🤖 AI Summary
To address privacy concerns, poor cross-user/environment generalization, and scarce labeled data in remote monitoring of individuals with dementia living alone, this paper proposes a non-intrusive behavior recognition method based on structural vibration sensing. Our approach innovatively synthesizes vibration-domain training data from near-surface acoustic audio recordings and establishes a pretraining–fine-tuning paradigm. We design a cross-domain adaptive framework that— for the first time—enables cross-modal synthesis and transfer from audio to vibration signals, augmented by self-supervised learning to enhance few-shot adaptation. With only a minimal amount of real-world labeled data, personalized model fine-tuning achieves high-accuracy recognition of daily activities across multiple users and households. This significantly reduces reliance on manual annotation while improving model robustness and practical deployability.
📝 Abstract
One in four people dementia live alone, leading family members to take on caregiving roles from a distance. Many researchers have developed remote monitoring solutions to lessen caregiving needs; however, limitations remain including privacy preserving solutions, activity recognition, and model generalizability to new users and environments.

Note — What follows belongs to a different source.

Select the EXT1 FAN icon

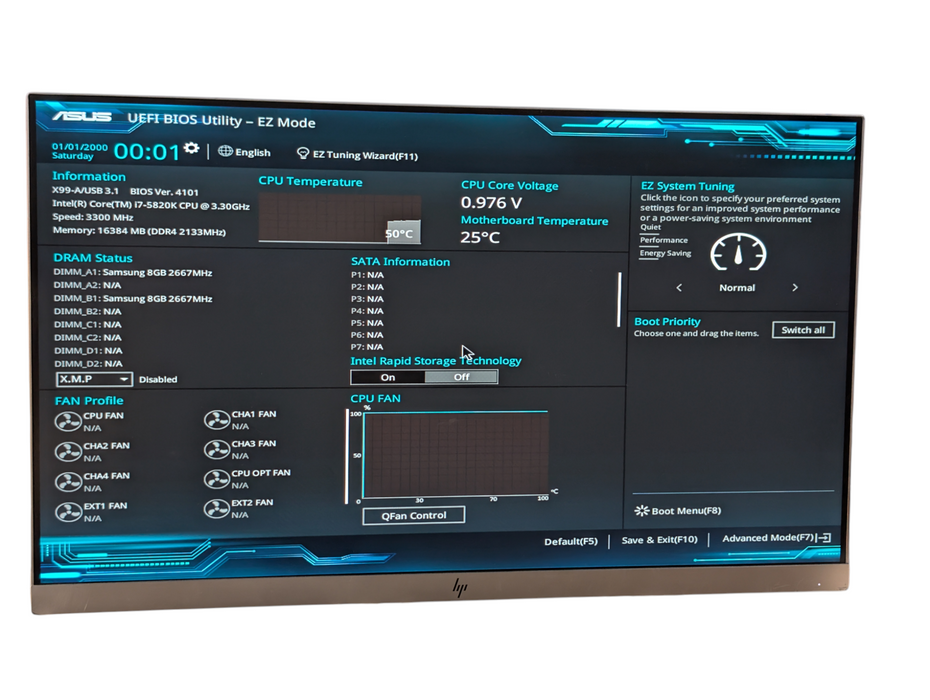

Structural vibration sensor systems are unobtrusive solutions that have been proven to accurately monitor human information, such as identification and activity recognition, in controlled settings by sensing surface vibrations generated by activities. However, when deploying in an end user's home, current solutions require a substantial amount of labeled data for accurate activity recognition. Our scalable solution adapts synthesized data from near-surface acoustic audio to pretrain a model and allows fine tuning with very limited data in order to create a robust framework for daily routine tracking.